Drachen leben lange Zeit. Sehr lange Zeit. Aber einiges, tiefer als Erinnerung, lebt länger.
Krystallus stürzte vor und wankte aus der lodernden Pforte. Er rollte auf den harten Boden und roch sofort dessen seltsamen Geruch, wie zerstoßene Minze, aber herber. Er setzte sich auf und blinzelte. Hinter dem Boden, der von den flackernden grünen Flammen beleuchtet wurde, sah er nichts.
Nichts als Schwärze. Dunkler Himmel und noch dunklere Umrisse von Hügeln umgaben ihn. Bis auf die Pforte hinter ihm war nirgendwo ein Licht. Noch nicht einmal eine Spur von einem Lagerfeuer. Oder einem Wohnhaus. Oder Leben irgendeiner Art.
»Willkommen in Schattenwurzel«, flüsterte er sich zu und zog die Knie näher an die Brust, als er auf dem nach Minze duftenden Boden saß. Gewiss war in seiner Stimme ein Anklang von Triumph. Aber da war noch etwas – das mehr der Furcht glich.
Denn es gab hier tatsächlich Leben. Wenn er den Geschichten der Museos glaubte – der durchsichtigen, tränenförmigen Geschöpfe, die wunderbare, tief betrübte Lieder sangen –, dann enthielt das Reich, dem sie entflohen waren, unvorstellbare Schrecken. Welches Böse die Museos auch gezwungen hatte, vor Jahren aus Schattenwurzel zu fliehen, es verfolgte sie noch heute und gab ihren Liedern einen Unterton von Bedrohung. Und dieses Böse war zweifellos bis jetzt in diesem Reich geblieben … irgendwo hinter dem schwachen Lichtring der Pforte.
Vielleicht warte ich diesmal ausnahmsweise bis später, um meine Karte zu zeichnen! Sie würde sowieso nicht viel zeigen. Es sei denn, ich könnte eine neue Art Karte erfinden, die enthält, was nicht zu sehen ist. Er fand, das sei eine hübsche Idee, grinste – und nahm sich vor, sie seiner Liste hinzuzufügen.

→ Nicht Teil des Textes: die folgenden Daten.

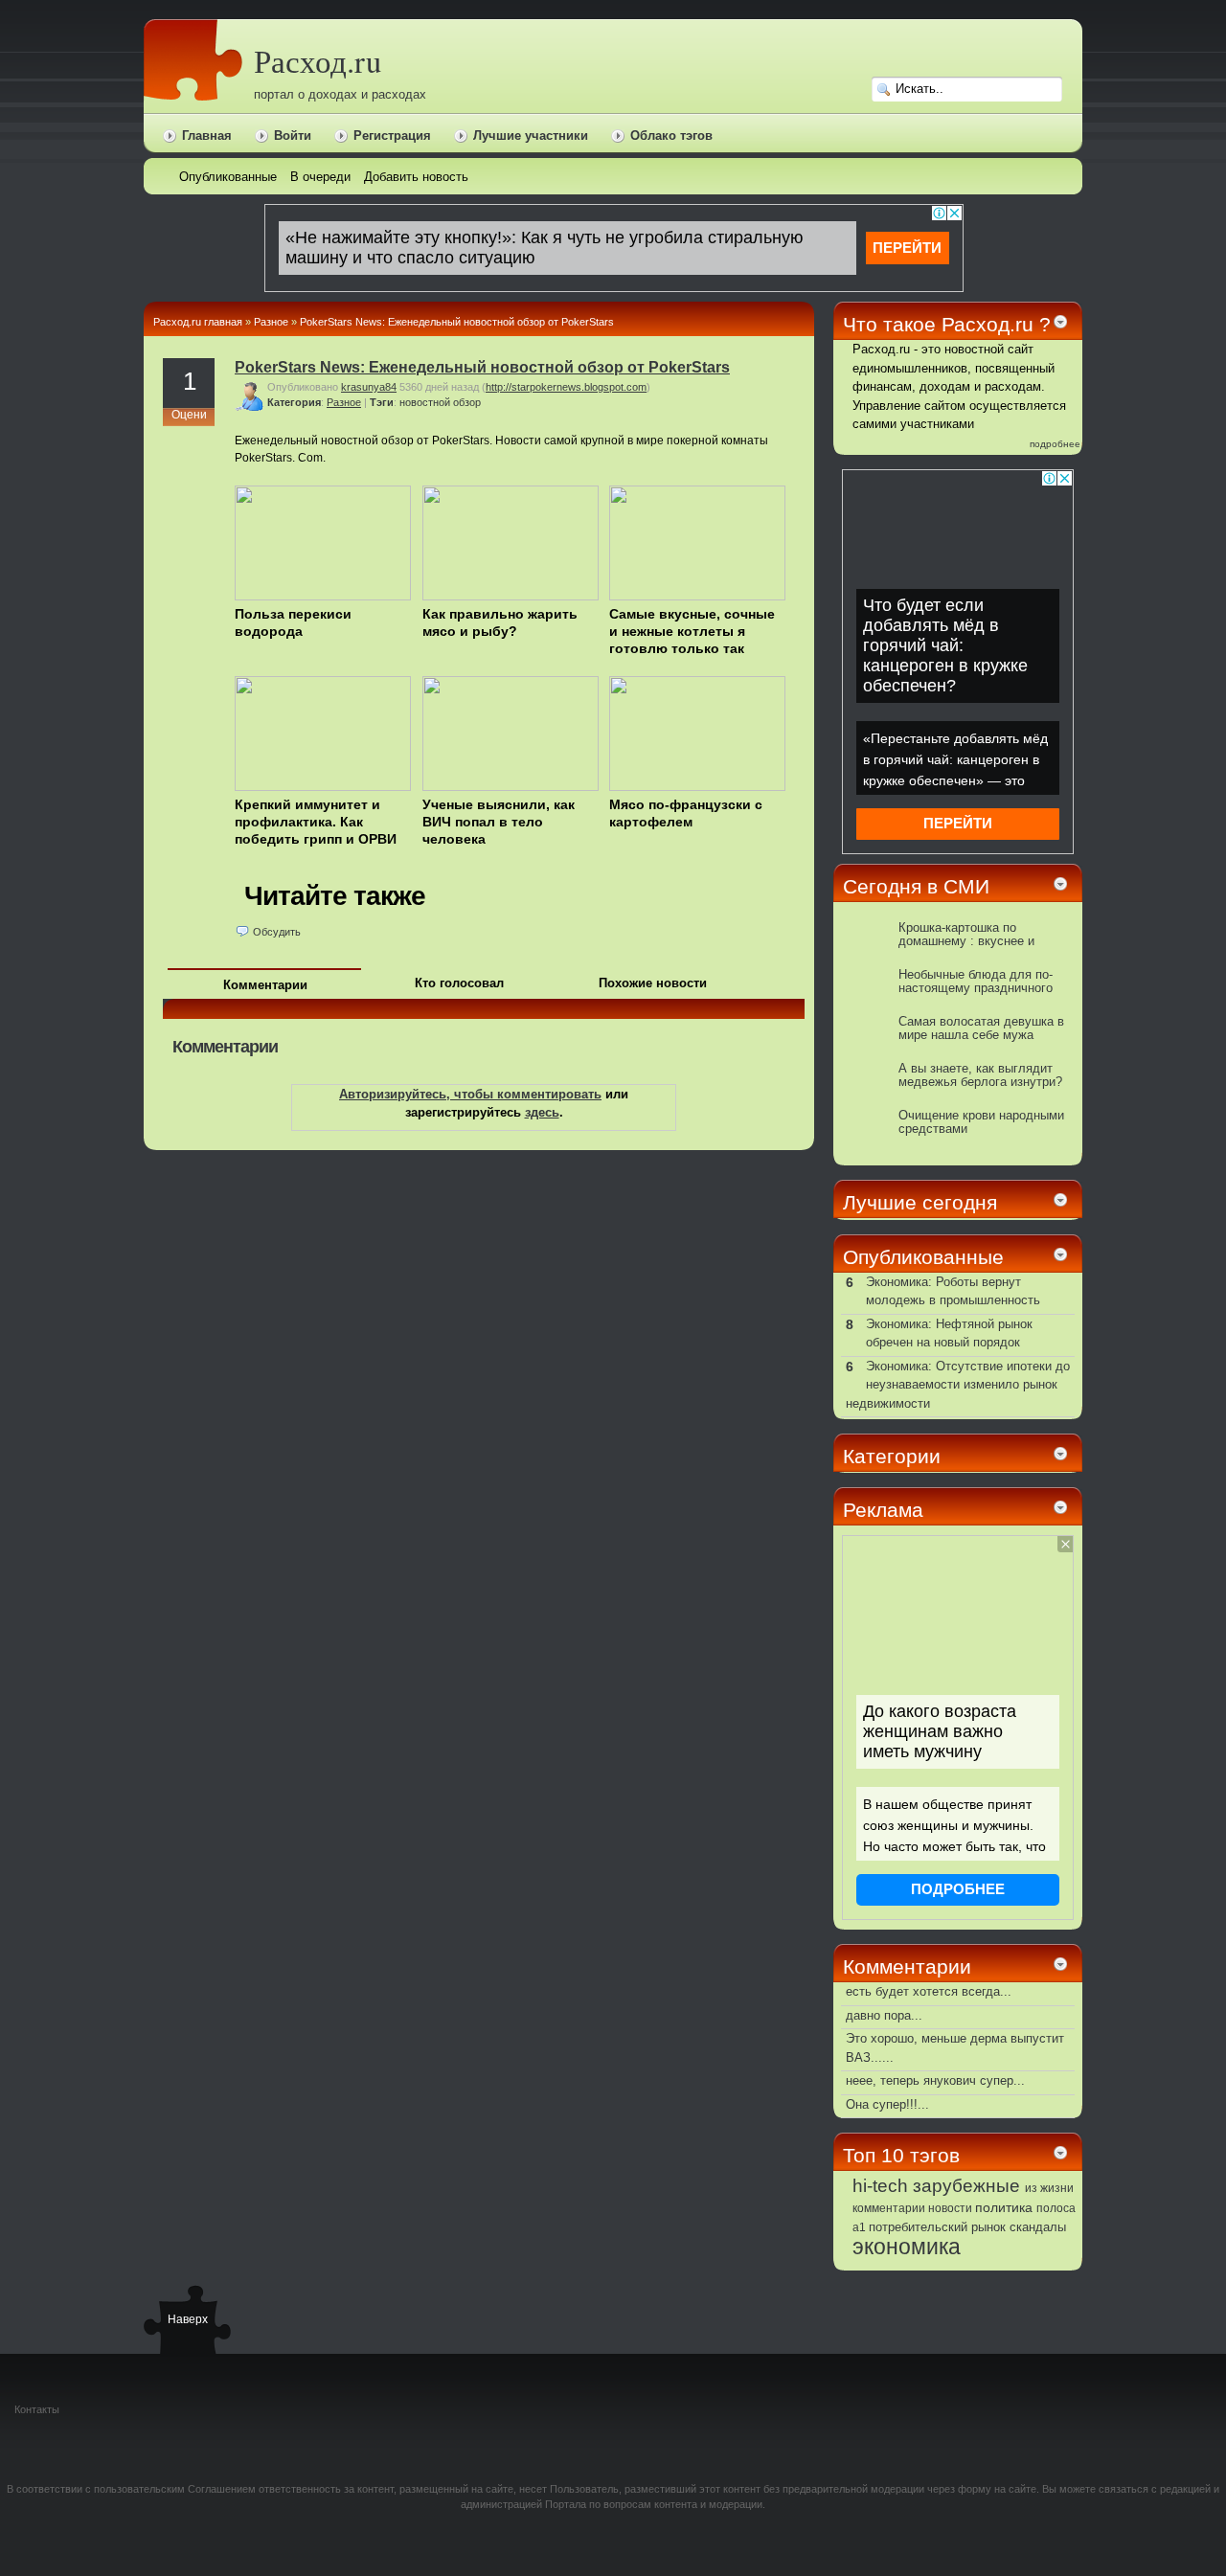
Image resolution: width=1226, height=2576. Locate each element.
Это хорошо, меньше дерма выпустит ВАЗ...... (955, 2048)
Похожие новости (653, 983)
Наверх (187, 2319)
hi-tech (880, 2186)
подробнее (1055, 444)
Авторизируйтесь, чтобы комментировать (470, 1094)
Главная (207, 135)
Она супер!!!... (887, 2104)
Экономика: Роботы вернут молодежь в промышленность (953, 1291)
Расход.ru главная (197, 322)
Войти (292, 135)
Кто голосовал (459, 983)
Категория (294, 402)
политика (1004, 2207)
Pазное (271, 322)
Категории (892, 1456)
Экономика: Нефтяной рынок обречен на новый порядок (949, 1333)
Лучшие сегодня (920, 1202)
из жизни (1049, 2188)
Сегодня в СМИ (916, 886)
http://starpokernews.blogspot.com (566, 387)
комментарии (888, 2208)
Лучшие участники (530, 135)
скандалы (1038, 2227)
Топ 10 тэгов (901, 2155)
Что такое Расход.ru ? (947, 324)
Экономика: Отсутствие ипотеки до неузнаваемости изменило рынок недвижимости (958, 1385)
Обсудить (277, 932)
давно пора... (884, 2015)
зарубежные (966, 2185)
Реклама (883, 1510)
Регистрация (392, 135)
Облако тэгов (671, 135)
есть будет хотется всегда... (928, 1991)
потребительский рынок (937, 2227)
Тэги (382, 402)
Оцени (189, 414)
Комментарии (265, 985)
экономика (906, 2246)
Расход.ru (317, 60)
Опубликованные (923, 1257)
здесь (542, 1112)
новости (950, 2208)
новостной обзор (440, 402)
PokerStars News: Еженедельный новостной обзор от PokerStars (457, 322)
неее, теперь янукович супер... (935, 2080)
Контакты (36, 2409)
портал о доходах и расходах (340, 94)
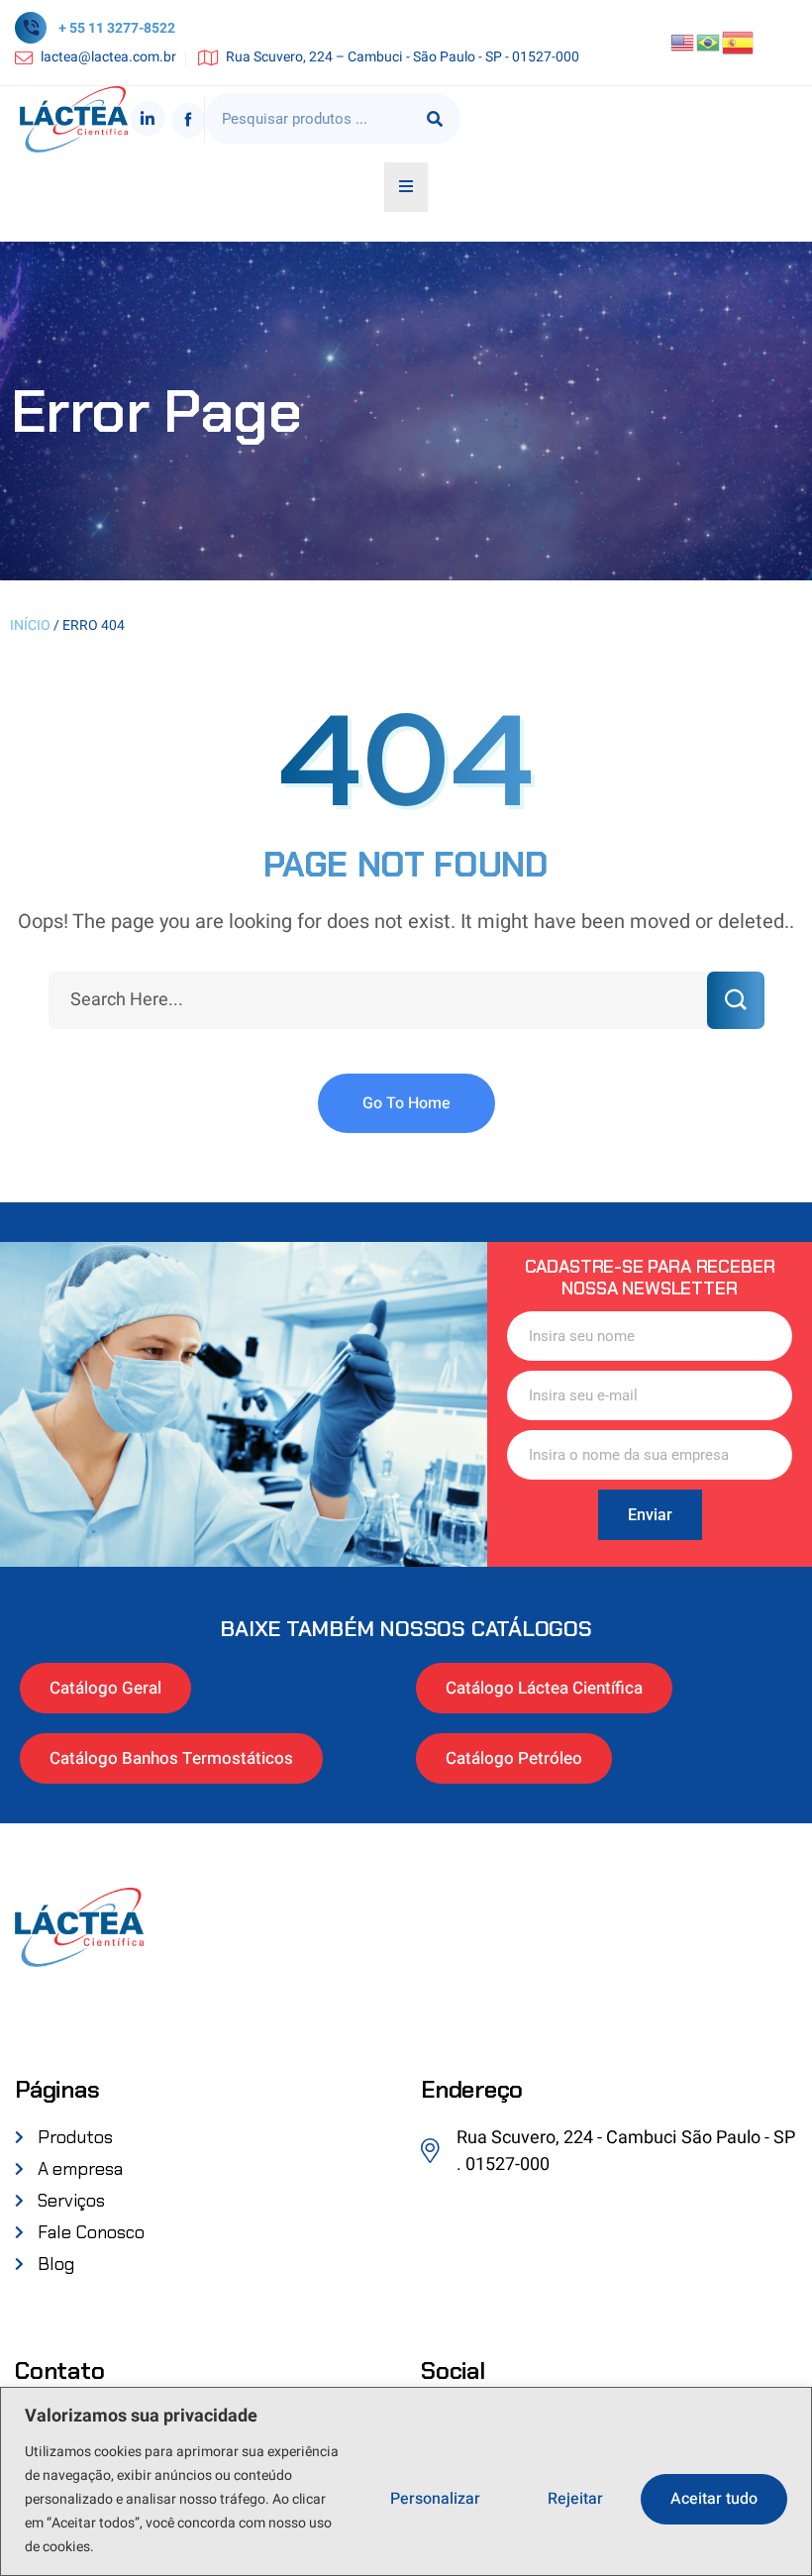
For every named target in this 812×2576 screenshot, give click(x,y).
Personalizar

Langsam stand er auf. Er spähte in die Dunkelheit ringsum und versuchte, irgendetwas Erkennbares auszumachen. Etwas Lebendiges. Doch alles, was er sehen konnte, waren Schichten um Schichten von Dunkelheit. Reich endloser Nacht, das hatte ein Barde in seiner Ballade über die Flucht der Museos geschrieben. Wie hieß es da? Er erinnerte sich nur an einen Vers:
Dunkel spukt in jedem Traum
Was zur Flucht gebracht:
Fieber, Schreie, Höllenraum,
Reich endloser Nacht.
Etwas streifte sein Handgelenk, er fuhr zusammen. In dem schwankenden grünen Licht der Pforte sah er einen winzigen dreieckigen Fleck auf seiner Haut. Schwarz wie das Reich um ihn herum. Plötzlich verängstigt schüttelte er den Arm und versuchte, den Fleck abzuschütteln – samt allem Üblen, das er enthielt.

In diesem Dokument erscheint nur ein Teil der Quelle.